I do not buy in to the arguments, either, about the “law permits the status quo.”(with regard to CBL hunting) which, somehow, makes it “alright. I say this because laws change and politicians can be lobbied towards many different decisions as they have in British Columbia. At the end of the day the things that count should be obvious to any ethical hunter and they should conduct themselves accordingly. In addition, I do not think any compassionate hunter that I know of would decry the right of a handicapped person or a wounded war veteran to their right to hunt with the assistance of some sort of mechanical device be it a wheelchair, a vehicle or any other means of conveyance. There are always sensible exceptions to be made to any rule.

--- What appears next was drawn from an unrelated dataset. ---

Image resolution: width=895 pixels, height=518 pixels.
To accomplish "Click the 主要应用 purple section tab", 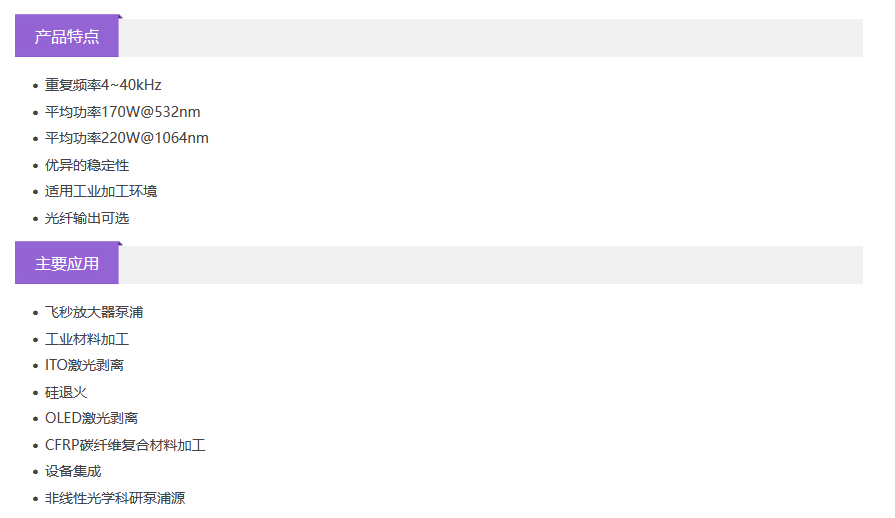I will (67, 264).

The saying, “words are what we live by” is a fact of life, but lets not play word games with words such as “ethical”, “fair chase” etc. I think my nine year old grand daughter understands what is implied by these words given the context in which they are used – without the need to resort to a dictionary

In this modern world few people need to hunt to feed themselves as mankind as hunter gatherers had to in the past. We live in an era where, for example, thanks to all the technical advances that have occurred, “ hunting” (killing) from the back of a vehicle with a heavy calibre machine gun is certainly possible and has, indeed, occurred in some of Africa’s many wars. What about hunting with drones in the future?? Long ago and anticipating similar practices with the emerging modern world, organizations such as the Boone and Crockett Club in North America and the East African Professional Hunters Association, as two examples, laid down what they regarded as rules for “fair chase” and “ethical” recreational hunting. In my book these efforts were and are admirable and still valid.

“ United we stand, divided we fall” is an often heard clarion call. It sounds good on the surface but one has to have a clear understanding of the issues that one is “standing up for” Based on the fractured state of the of sport hunting industry I don’t see that a “united front” holds true at this time. If a thorough house cleaning is required and I think it is, only then can we stand united with a set of common ethical values.

At the end of the day, I believe, that if the hunting industry promotes acceptable hunting ethics and conservation models that the non-hunting public can understand, this segment of our society might just appreciate what hunters have contributed to wildlife on this planet. Lets not turn non-hunters into anti-hunters. They need us and we need them. As already stated – they vote.

Sooner rather than later, editors such as yourself will have to take a position on these crucial issues if hunting is going to survive. Your editorial endeavours to be” all things to all people.”I understand that the publication that you edit is a business and, given the vehemently opposing positions in the hunting world I can only guess at the fallout that inevitably will occur whatever position you take, but that is the hard reality of life. With reference to the last line of your editorial in which you declare “I am not sure – you have to be the judge” I see this as” passing the buck “-I can only suggest that you make up your mind about these crucial issues before it is too late.